__Task__: Return, word for word, only the lines of the data below that lie between the line with "The width and" and the line with "Log out via 退出", those two lines included.

__Listed entries__:
# # # # #

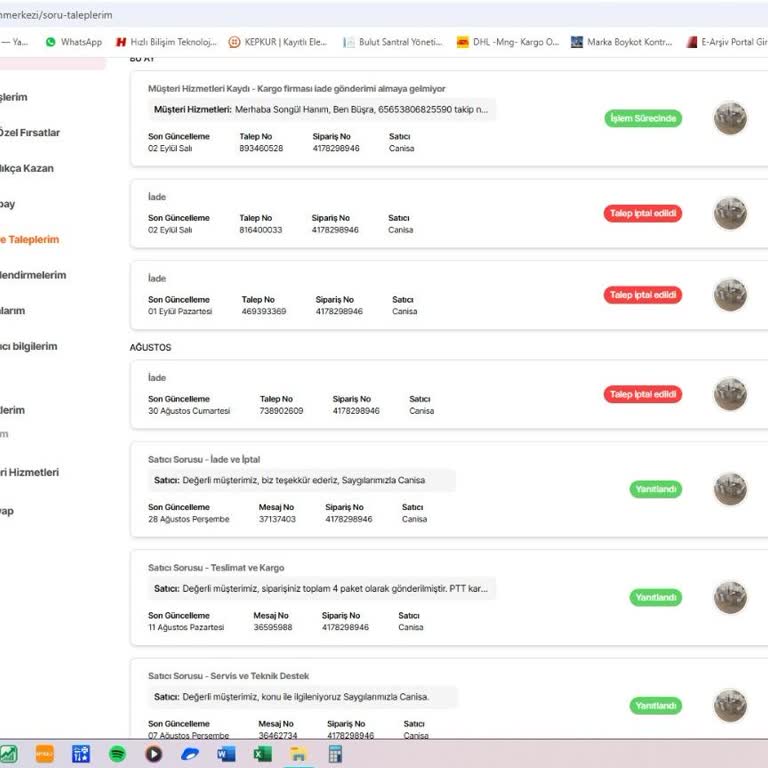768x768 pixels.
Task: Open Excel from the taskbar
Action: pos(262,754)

# # # # #

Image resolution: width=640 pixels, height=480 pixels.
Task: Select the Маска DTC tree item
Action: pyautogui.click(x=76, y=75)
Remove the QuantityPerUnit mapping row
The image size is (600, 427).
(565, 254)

# # # # #

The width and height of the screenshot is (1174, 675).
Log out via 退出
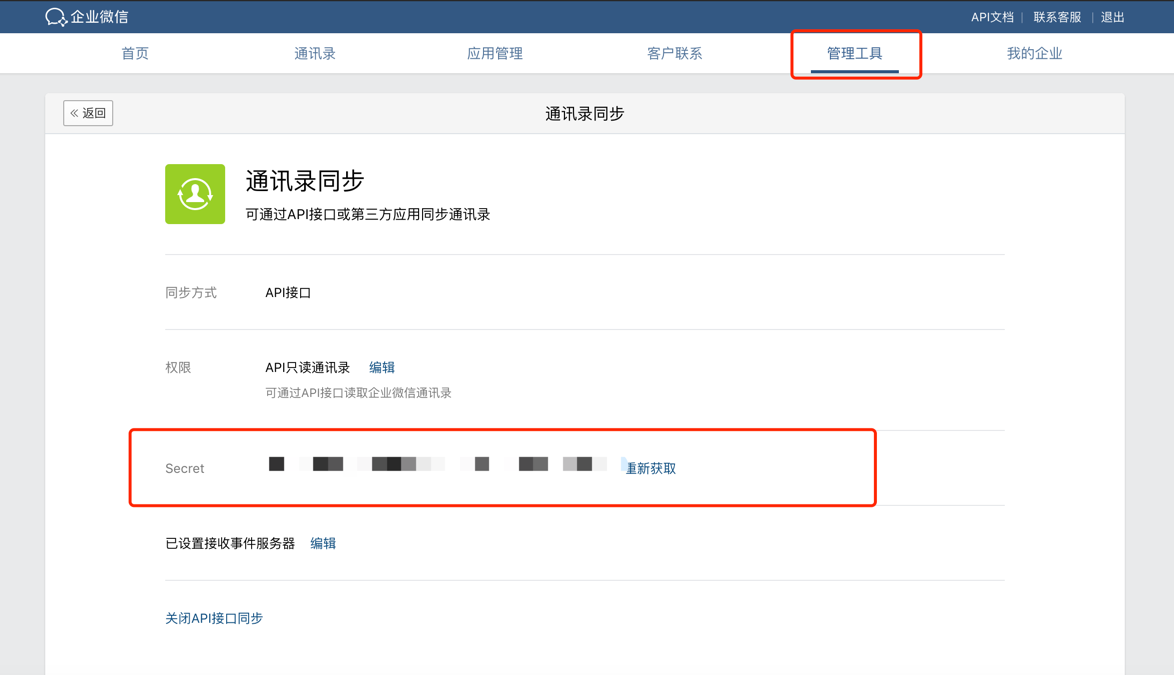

# # # # #

__Finished exercise__:
The width and height of the screenshot is (1174, 675).
Log out via 退出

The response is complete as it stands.